Top Ten Astronomy Stories 2014

Top Ten Astronomy Stories 2014
The amazing accomplishments of the European Space Agency's Rosetta mission are my two top astronomy stories for 2014. The others are in no particular order.

Rosetta and Comet Churyumov-Gerasimenko
Rosetta had traveled for a decade and clocked up over 6 billion kilometers (4 billion miles) before the historic August rendezvous with Comet C-G. She will continue to orbit the comet and study it as it heads into the inner Solar System.

Philae and the comet
It was the turn of Rosetta's lander Philae to get our attention in November. After a few bounces, Philae landed on the comet, and collected and returned the required data until the battery gave out. Unfortunately, she hadn't landed on the target, but in a place shaded from the Sun. Unless the shady spot gets some sunlight in 2015, the battery can't recharge.
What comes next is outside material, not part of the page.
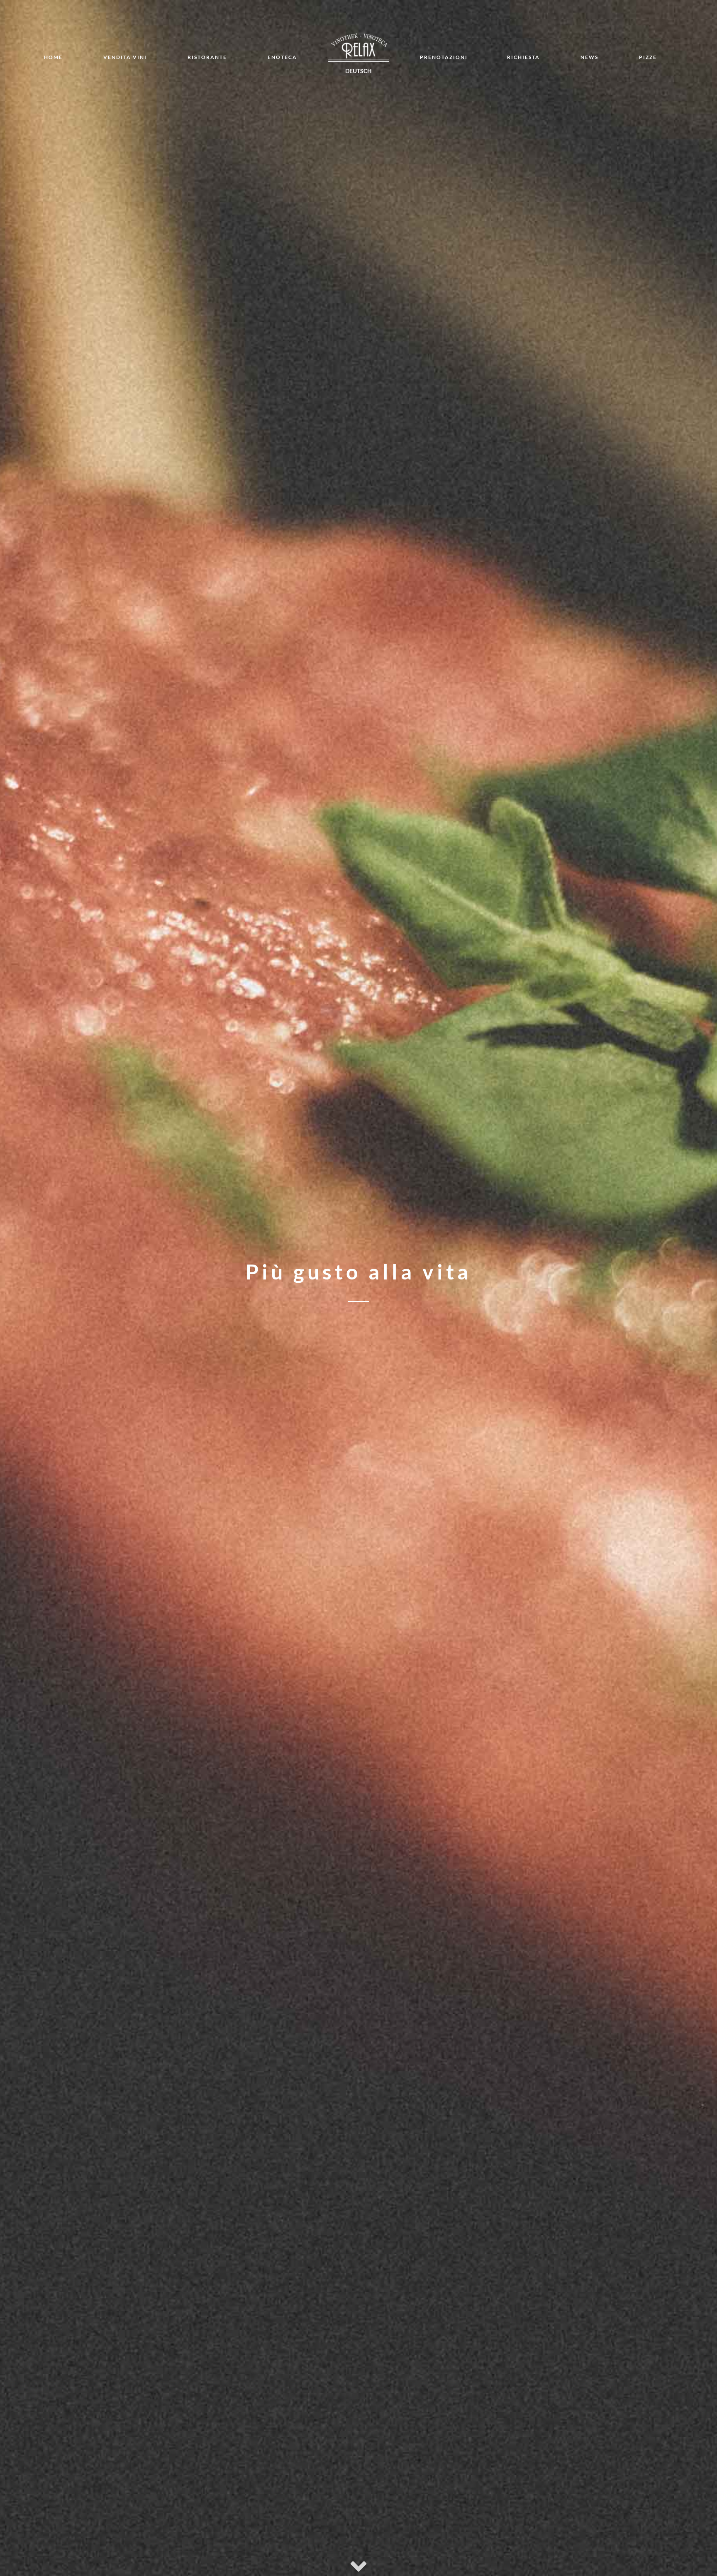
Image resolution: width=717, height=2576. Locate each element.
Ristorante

First lunar eclipses of a new tetrad
There was much ado about the tetrad of blood moons. This sounds apocalyptic, but it's just a series of four total lunar eclipses. Two of them occurred in 2014, and there are two more in 2015. A totally eclipsed Moon does have a reddish color, but it's nothing sinister. Some sunlight gets to it indirectly via the Earth's upper atmosphere. The bluer colors are scattered by air molecules, but the redder ones get through. Eclipse tetrads aren't even phenomenally rare. We had one in 2003-4. I wonder how many people noticed.

MOM on Mars
India's Mars Orbiter Mission (MOM) reached Mars in September. It's also known as Mangalyaan, Hindi for “Mars craft”. The Indian Space Research Organisation (ISRO) is justly proud of getting its orbiter to Mars on the first attempt. The mission also has the distinction of being very economical, having cost less than the film Gravity. ISRO will be pooling findings with NASA whose Mars Atmosphere and Volatile EvolutioN (MAVEN) craft arrived shortly before Mangalyaan. MAVEN is trying to answer the question of how Mars became a desert.

Comet Siding Spring
In 2013 a comet was discovered at Siding Spring Observatory in Australia. Astronomers realized that in October 2014 it would make a close pass of Mars. There were already 3 orbiters and 2 rovers there, and MAVEN and MOM would arrive not long before the comet did. Not all of them got good pictures, but altogether there is a data set showing the effects on the Martian atmosphere of the comet's close passage.

Curiosity finds organic chemicals
Curiosity drilled into a rock that contained organic chemicals, i.e., chemicals containing carbon, and which are the building blocks of Earth life. The rover also measured a spike in the methane level – methane is itself an organic chemical. The molecules in the rocks could be native or could be from meteorites. Either way, the researchers were quite excited. As for the methane, although it can be produced by living organisms, it's also produced by geological processes.

Kepler reborn
In May 2013 the Kepler mission seemed to be over. The space telescope's job was detecting dips in starlight that occurred when exoplanets passed in front of their stars. It was a valuable asset, finding new stars and detecting hundreds of planets, including some Earth-sized ones. But for the precision pointing required, it needed three stabilizers. Having only two, it was crippled. But in February 2014 some very smart people devised an innovative way to stabilize Kepler using the radiation pressure of sunlight as the third stabilizer. In May, NASA approved a new mission called K2. One new planet has been discovered and there is a data set awaiting analysis.

Discovery of the first Earth-size planet in the habitable zone
At last! In 2014 we saw the discovery of an Earth-size exoplanet in its star's habitable zone. This is the area around a star in which liquid surface water might exist. The discovery came from observations made in the original Kepler mission. The planet is Kepler-186f, one of five planets known to orbit red dwarf star Kepler-186.

An ocean on Enceladus
Ever since Cassini saw geysers on Saturn's moon Enceladus in 2005, scientists have strongly suspected that the moon has an ocean under its icy crust. But how to find out? You can't just go and drill a hole through tens of kilometers of ice. But gravitational strength is related to mass, so a research team made a gravity map of Enceladus by measuring the moon's gravitational effect on Cassini. The best explanation of the results is that there is an ocean of liquid water in the southern hemisphere under the icy surface.

Laniakea supercluster
The Solar System is located about two-thirds of the way from the center of our galaxy, the Milky Way. Our Galaxy is a member of the Local Group of galaxies. Galaxies don't seem to come on their own, but are in clusters held together by gravity. But gravity affects the clusters as well, bringing them together as superclusters. The Milky Way, according to a breathtaking study, is on the edge of a supercluster which has been named Laniakea. That's Hawaiian for “immense heaven”. And immense scarcely describes it. It's 500 million light years across, contains 100,000 galaxies and the mass of a hundred quadrillion suns. Wow!